◆ **TEXTE FOURNI**:
···
Splann ! : Bonjour Inès Léraud, ce qui frappe à la lecture de la bande dessinée, c’est son ampleur : elle avait paru en partie dans la Revue dessinée, et ici l’enquête prend des proportions considérables. Comment le format de l’enquête s’est-il déterminé ?
Inès Léraud : Ce que j’avais prévu de faire au départ, en 2020, c’était surtout une enquête de terrain, sur un territoire plus vaste que pour les algues vertes. J’avais des sources et des contacts en Haute-Vienne, en Marne, et en Bretagne bien sûr. Ce qui a changé le format de la bande dessinée, c’est la rencontre avec des historiens, en 2021.
Avec Léandre Mandard, j’ai pu explorer l’histoire de la loi de 1941 sur le remembrement, puis je suis remontée jusqu’à la fin du XIXe pour comprendre la naissance du corps du génie rural, celui qui convainc le pouvoir politique de mettre en place cette loi. J’ai aussi rencontré Christophe Bonneuil qui a étudié comment le régime de Vichy a été un acteur central dans la modernisation de l’agriculture en France.
L’idée, c’était de comprendre ce qu’il y avait à l’origine des algues vertes, comprendre l’installation du modèle agricole français tel qu’on le connaît aujourd’hui.
Comment est-ce que l’on passe de la réalisation d’enquêtes pour la radio à une enquête historique ? S’installer dans du temps long, ça ne signifie pas tourner le dos à l’actualité ?
I.L. : Je n’ai en fait jamais travaillé sur l’actualité. J’ai fait des études de cinéma documentaire, j’ai ainsi appris à travailler sur le temps long et à ne pas mettre sous le tapis ma relation personnelle au sujet. Les documentaires et reportages que j’ai ensuite faits à Radio France (Les Pieds sur terre, la série documentaire, Là-bas si j’y suis…) se situent à mi-chemin entre le journalisme et le documentaire.
Par ailleurs, l’investigation amène souvent à creuser différentes facettes ou différentes couches d’un sujet : quand tu enquêtes, tu tires des fils politiques, scientifiques, historiques, psychologiques, économiques…
Passer de la radio au livre, ce n’est pas une rupture, la démarche est toujours celle de creuser un même sujet dans toutes ses dimensions. Dans l’idéal, le journaliste devrait à la fois pouvoir faire de l’actualité et creuser toutes les dimensions de son sujet : les contraintes éditoriales et économiques font que c’est très difficile à réaliser.
Pour le Réseau international de journalisme d’investigation (GIJN), tu indiques avoir utilisé de nouveaux documents d’enquête, peu exploités : les archives des radios locales, et les archives départementales. Qu’est-ce que cela change concrètement au travail d’enquête ?
···
◆ **DONNÉES FOURNIES**:

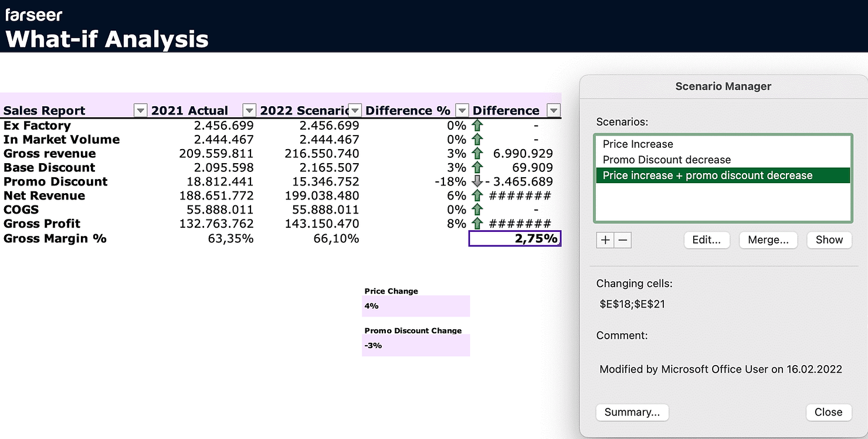Click the up arrow icon next to Net Revenue
Screen dimensions: 868x439
click(478, 195)
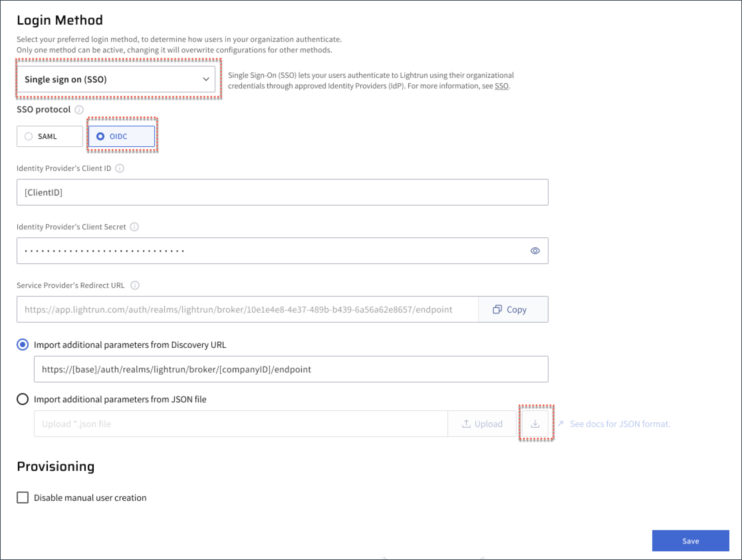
···
◆ **À COMPLÉTER**:
[1] Répondez à ces questions sur l'entretien avec Inès Léraud :
(a) En quelle année a-t-elle rencontré des historiens ?
(b) Sur quoi porte la loi de 1941 dont elle a exploré l'histoire avec Léandre Mandard ?
(c) Quelles études a-t-elle faites avant de travailler pour la radio ?
[2] Poursuivez l'entretien avec Inès Léraud à partir de sa dernière phrase.

◆ **RÉPONSES**:
[1]
(a) En 2021.
(b) Sur le remembrement.
(c) Des études de cinéma documentaire.

[2]
I.L. : Les archives des radios locales, je les ai découvertes en m’installant en Bretagne en 2015, à travers le travail de Morgan Large, journaliste à Radio Kreiz Breizh [également cofondatrice de Splann !, NDLR], qui a collecté énormément de témoignages précieux sur le territoire pendant 20 ans. Déjà, ça amène à beaucoup de modestie, parce qu’on se rend compte que tout ce qu’on pensait découvrir a déjà été creusé par les journalistes locaux, et en plus ça permet de mieux cerner le sujet.
Les archives départementales, quant à elles, m’ont permis de comprendre l’ampleur de la contestation du remembrement. Au départ, j’avais des témoignages dont je me demandais ce qu’ils valaient : beaucoup de témoins directs étaient morts, certains étaient très âgés, et la mémoire humaine avait recomposé beaucoup de choses, en avait passé d’autres sous silence. Quelle était l’ampleur réelle de la révolte ?
Dans les archives bretonnes ou limousines, on voit des centaines de réclamations et de pétitions, des préfectures qui essaient de canaliser la protestation et qui s’étonnent, parce qu’elles s’attendaient à beaucoup moins de résistance. Cette défiance va être difficile à gérer par l’État.
Les archives m’ont permis d’objectiver l’importance de la contestation. L’affaire Gildas le Coënt, qui pourtant avait été médiatisée, avait été complètement oubliée par la mémoire collective. Parce que même si tous les témoins parlent de traumatisme, ou de guerre, à propos du remembrement, la mémoire familiale était en réalité peu transmise, il y avait un fort mutisme. Les cicatrices mémorielles du remembrement dans les villages sont, aujourd’hui encore, très impressionnantes.
Je suis allée dans des villages où il y a encore aujourd’hui deux sociétés de chasse, ou deux bars, l’un pour les familles d’opposants au remembrement, l’autre pour celles qui lui étaient favorables. On a accès facilement aux stigmates, mais reconstituer c’était plus difficile, et c’est vraiment là que les archives ont été précieuses.
En lisant l’enquête, on voit bien comment le sujet du bocage imbrique étroitement le paysage et le social. Loeiz Ropars s’impliquait dans la lutte contre le remembrement parce qu’il voyait la culture bretonne comme issue directement du paysage breton. Et tout récemment, le sociologue Léo Magnin a publié « La vie sociale des haies », un ouvrage dans lequel il montre, à l’inverse, comment un élément du paysage devient le signe d’une évolution sociale et culturelle, qu’il appelle l’écologisation des mœurs. Le bocage et le remembrement, c’est donc un objet d’histoire totale, à la fois politique, économique, social et culturel ?
I.L. : Le remembrement, comme les algues vertes, c’est d’abord une porte d’entrée. Les algues vertes c’était une porte d’entrée vers le système agro-industriel. Le remembrement, c’est un jalon pour saisir la fin d’une civilisation, celle de l’ouest bocager, dont on raconte les origines dans les pages d’annexes. À partir d’un type de sol particulier, les sociétés de l’ouest de la France ont développé un rapport propre à la forêt linéaire qu’était le bocage.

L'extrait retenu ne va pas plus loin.